• EXERCISE AIM
Your output should be the listing itself, repeated exactly.

Segment Open

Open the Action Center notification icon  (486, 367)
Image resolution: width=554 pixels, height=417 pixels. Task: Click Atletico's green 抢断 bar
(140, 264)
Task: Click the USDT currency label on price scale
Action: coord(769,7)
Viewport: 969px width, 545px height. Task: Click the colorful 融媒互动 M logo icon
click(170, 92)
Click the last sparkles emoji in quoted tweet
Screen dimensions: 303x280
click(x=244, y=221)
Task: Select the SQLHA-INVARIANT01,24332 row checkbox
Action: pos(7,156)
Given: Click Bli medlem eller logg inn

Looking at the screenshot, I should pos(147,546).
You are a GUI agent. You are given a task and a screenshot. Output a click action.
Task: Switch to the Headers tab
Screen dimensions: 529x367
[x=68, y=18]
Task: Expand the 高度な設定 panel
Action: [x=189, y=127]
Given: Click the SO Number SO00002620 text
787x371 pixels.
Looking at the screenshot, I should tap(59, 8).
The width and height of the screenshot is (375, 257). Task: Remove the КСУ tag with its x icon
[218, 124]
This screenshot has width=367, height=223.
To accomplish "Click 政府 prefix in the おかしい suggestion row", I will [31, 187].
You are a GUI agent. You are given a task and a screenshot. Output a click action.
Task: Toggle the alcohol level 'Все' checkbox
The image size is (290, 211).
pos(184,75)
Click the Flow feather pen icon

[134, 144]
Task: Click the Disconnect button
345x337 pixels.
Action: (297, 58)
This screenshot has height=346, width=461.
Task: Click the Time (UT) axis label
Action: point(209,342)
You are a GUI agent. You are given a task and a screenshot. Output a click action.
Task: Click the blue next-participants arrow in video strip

Segment Closed

• ANSWER BOX
Open the Action Center notification icon  (486, 367)
Image resolution: width=554 pixels, height=417 pixels. Task: Click Atletico's green 抢断 bar
(140, 264)
Task: Click the USDT currency label on price scale
Action: coord(769,7)
Viewport: 969px width, 545px height. Task: Click the colorful 融媒互动 M logo icon
click(170, 92)
Click the last sparkles emoji in quoted tweet
Screen dimensions: 303x280
click(x=244, y=221)
Task: Select the SQLHA-INVARIANT01,24332 row checkbox
Action: pos(7,156)
Given: Click Bli medlem eller logg inn

Looking at the screenshot, I should pos(147,546).
You are a GUI agent. You are given a task and a screenshot. Output a click action.
Task: Switch to the Headers tab
Screen dimensions: 529x367
[x=68, y=18]
Task: Expand the 高度な設定 panel
Action: [x=189, y=127]
Given: Click the SO Number SO00002620 text
787x371 pixels.
Looking at the screenshot, I should tap(59, 8).
The width and height of the screenshot is (375, 257). Task: Remove the КСУ tag with its x icon
[218, 124]
This screenshot has width=367, height=223.
To accomplish "Click 政府 prefix in the おかしい suggestion row", I will [31, 187].
You are a GUI agent. You are given a task and a screenshot. Output a click action.
Task: Toggle the alcohol level 'Все' checkbox
The image size is (290, 211).
pos(184,75)
Click the Flow feather pen icon

[134, 144]
Task: Click the Disconnect button
345x337 pixels.
Action: (297, 58)
This screenshot has height=346, width=461.
Task: Click the Time (UT) axis label
Action: point(209,342)
You are a GUI agent. You are given a task and a screenshot. Output a click action.
Task: Click the blue next-participants arrow in video strip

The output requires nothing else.